The problem
Copy the records below exactly, starting at the line that contains "The image size" and ending at the line that contains "Viewport: 700px width, 740px"; leave out any pictures.

Extracted data
--------------------------------
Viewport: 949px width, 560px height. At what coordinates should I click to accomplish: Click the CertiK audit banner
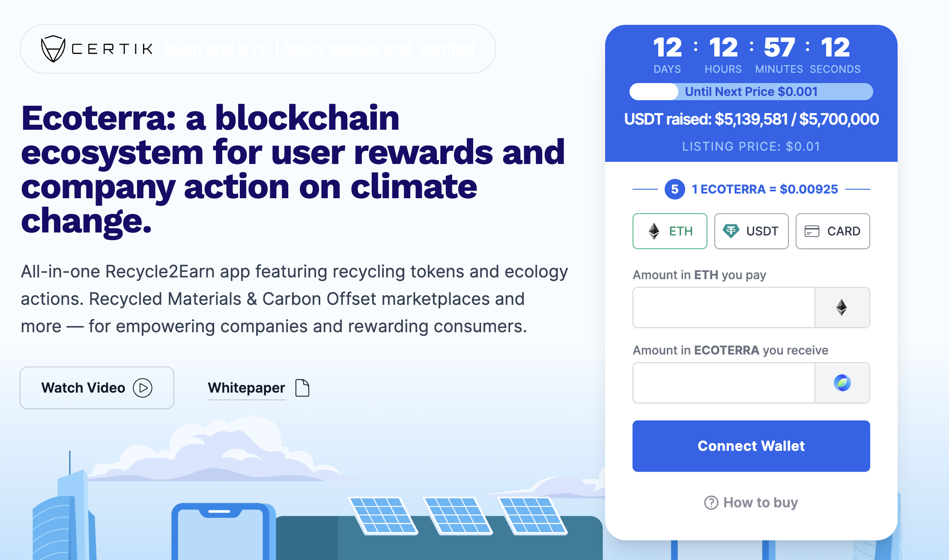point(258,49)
--------------------------------
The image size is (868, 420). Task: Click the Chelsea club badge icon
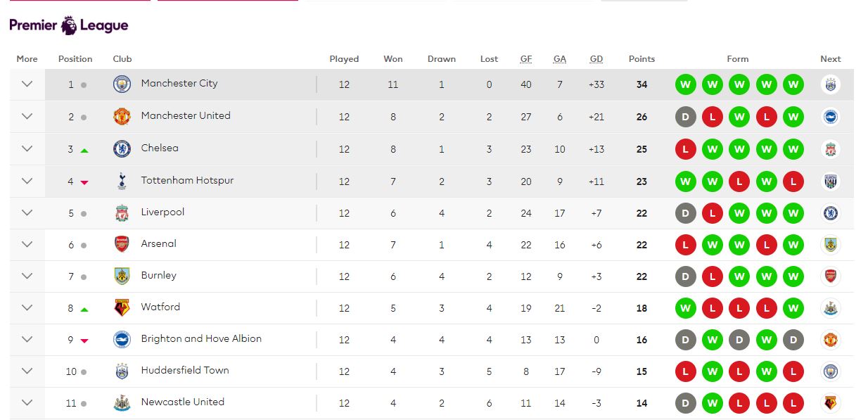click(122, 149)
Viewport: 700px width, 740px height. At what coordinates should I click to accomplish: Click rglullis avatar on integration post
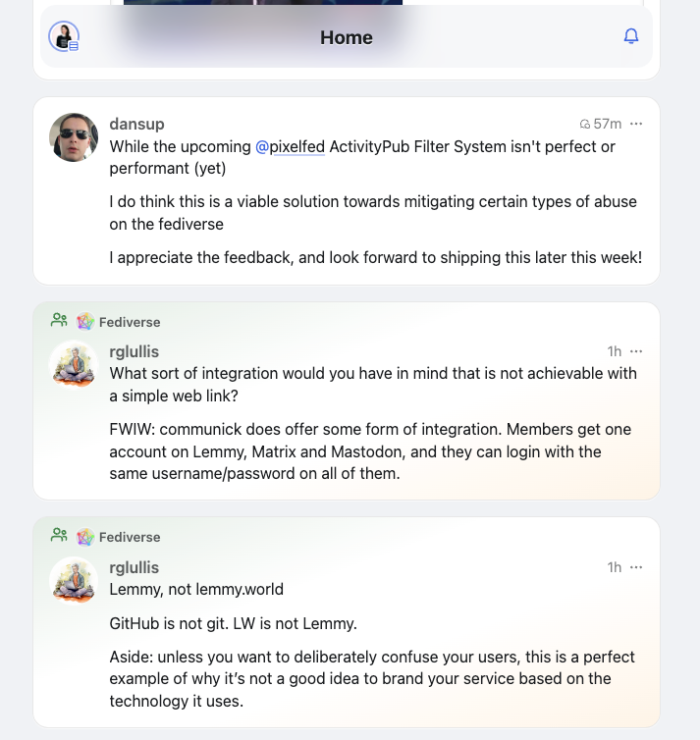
--------------------------------
Solution for this problem
The image size is (868, 420). Task: Click the Chelsea club badge icon
click(122, 149)
Viewport: 700px width, 740px height. At what coordinates should I click to accomplish: Click rglullis avatar on integration post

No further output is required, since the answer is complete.